Goal of the exercise: Your task is to write out the lines from the line containing "Open the File menu" through the last line of the material, exactly.

Material shown:
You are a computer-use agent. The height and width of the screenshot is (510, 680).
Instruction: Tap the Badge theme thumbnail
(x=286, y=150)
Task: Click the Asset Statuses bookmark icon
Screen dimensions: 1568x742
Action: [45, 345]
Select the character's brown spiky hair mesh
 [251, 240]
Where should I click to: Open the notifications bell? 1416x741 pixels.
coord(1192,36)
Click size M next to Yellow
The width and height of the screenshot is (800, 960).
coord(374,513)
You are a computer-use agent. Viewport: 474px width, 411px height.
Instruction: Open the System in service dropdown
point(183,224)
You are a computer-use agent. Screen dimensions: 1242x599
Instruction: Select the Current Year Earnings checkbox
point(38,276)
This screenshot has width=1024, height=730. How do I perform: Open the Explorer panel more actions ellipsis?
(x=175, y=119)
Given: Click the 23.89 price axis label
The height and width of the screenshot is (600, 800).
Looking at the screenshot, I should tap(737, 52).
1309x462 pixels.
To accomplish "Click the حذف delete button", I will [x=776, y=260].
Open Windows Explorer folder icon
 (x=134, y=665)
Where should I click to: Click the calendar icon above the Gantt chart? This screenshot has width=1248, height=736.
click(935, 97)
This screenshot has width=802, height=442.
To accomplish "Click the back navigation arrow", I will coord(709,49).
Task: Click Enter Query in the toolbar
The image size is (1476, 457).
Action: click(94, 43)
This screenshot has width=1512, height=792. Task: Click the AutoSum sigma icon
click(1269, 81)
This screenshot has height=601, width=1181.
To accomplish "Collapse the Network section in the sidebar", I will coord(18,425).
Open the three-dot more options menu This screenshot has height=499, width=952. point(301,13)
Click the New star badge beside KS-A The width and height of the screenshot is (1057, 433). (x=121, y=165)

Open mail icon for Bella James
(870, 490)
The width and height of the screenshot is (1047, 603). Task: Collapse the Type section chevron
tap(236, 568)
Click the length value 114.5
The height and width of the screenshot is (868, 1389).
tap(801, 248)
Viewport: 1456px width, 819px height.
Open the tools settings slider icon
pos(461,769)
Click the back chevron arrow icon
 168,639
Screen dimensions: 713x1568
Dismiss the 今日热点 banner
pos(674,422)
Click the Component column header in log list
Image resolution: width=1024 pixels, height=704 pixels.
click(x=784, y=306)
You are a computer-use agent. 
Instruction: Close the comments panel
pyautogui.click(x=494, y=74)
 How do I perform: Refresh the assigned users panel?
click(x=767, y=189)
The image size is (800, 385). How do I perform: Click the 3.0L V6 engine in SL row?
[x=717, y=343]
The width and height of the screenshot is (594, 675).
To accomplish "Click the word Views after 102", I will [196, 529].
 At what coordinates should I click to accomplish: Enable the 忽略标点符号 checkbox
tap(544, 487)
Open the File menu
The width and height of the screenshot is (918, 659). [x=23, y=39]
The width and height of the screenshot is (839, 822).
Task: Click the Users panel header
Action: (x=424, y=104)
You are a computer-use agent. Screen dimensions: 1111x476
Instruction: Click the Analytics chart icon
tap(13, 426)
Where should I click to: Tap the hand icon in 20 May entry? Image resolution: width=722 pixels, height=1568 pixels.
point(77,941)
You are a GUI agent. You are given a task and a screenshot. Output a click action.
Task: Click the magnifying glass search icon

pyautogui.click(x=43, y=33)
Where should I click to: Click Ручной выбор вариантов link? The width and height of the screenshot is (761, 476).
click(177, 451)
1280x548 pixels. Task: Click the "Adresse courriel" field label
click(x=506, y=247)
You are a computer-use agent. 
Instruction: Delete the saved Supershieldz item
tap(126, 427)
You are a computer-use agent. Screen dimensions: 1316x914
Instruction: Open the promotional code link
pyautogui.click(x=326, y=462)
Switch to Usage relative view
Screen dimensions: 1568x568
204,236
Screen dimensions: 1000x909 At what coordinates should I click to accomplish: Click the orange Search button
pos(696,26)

Task result:
Open the File menu
The width and height of the screenshot is (918, 659). [x=23, y=39]
The width and height of the screenshot is (839, 822).
Task: Click the Users panel header
Action: (x=424, y=104)
You are a computer-use agent. Screen dimensions: 1111x476
Instruction: Click the Analytics chart icon
tap(13, 426)
Where should I click to: Tap the hand icon in 20 May entry? Image resolution: width=722 pixels, height=1568 pixels.
point(77,941)
You are a GUI agent. You are given a task and a screenshot. Output a click action.
Task: Click the magnifying glass search icon

pyautogui.click(x=43, y=33)
Where should I click to: Click Ручной выбор вариантов link? The width and height of the screenshot is (761, 476).
click(177, 451)
1280x548 pixels. Task: Click the "Adresse courriel" field label
click(x=506, y=247)
You are a computer-use agent. 
Instruction: Delete the saved Supershieldz item
tap(126, 427)
You are a computer-use agent. Screen dimensions: 1316x914
Instruction: Open the promotional code link
pyautogui.click(x=326, y=462)
Switch to Usage relative view
Screen dimensions: 1568x568
204,236
Screen dimensions: 1000x909 At what coordinates should I click to accomplish: Click the orange Search button
pos(696,26)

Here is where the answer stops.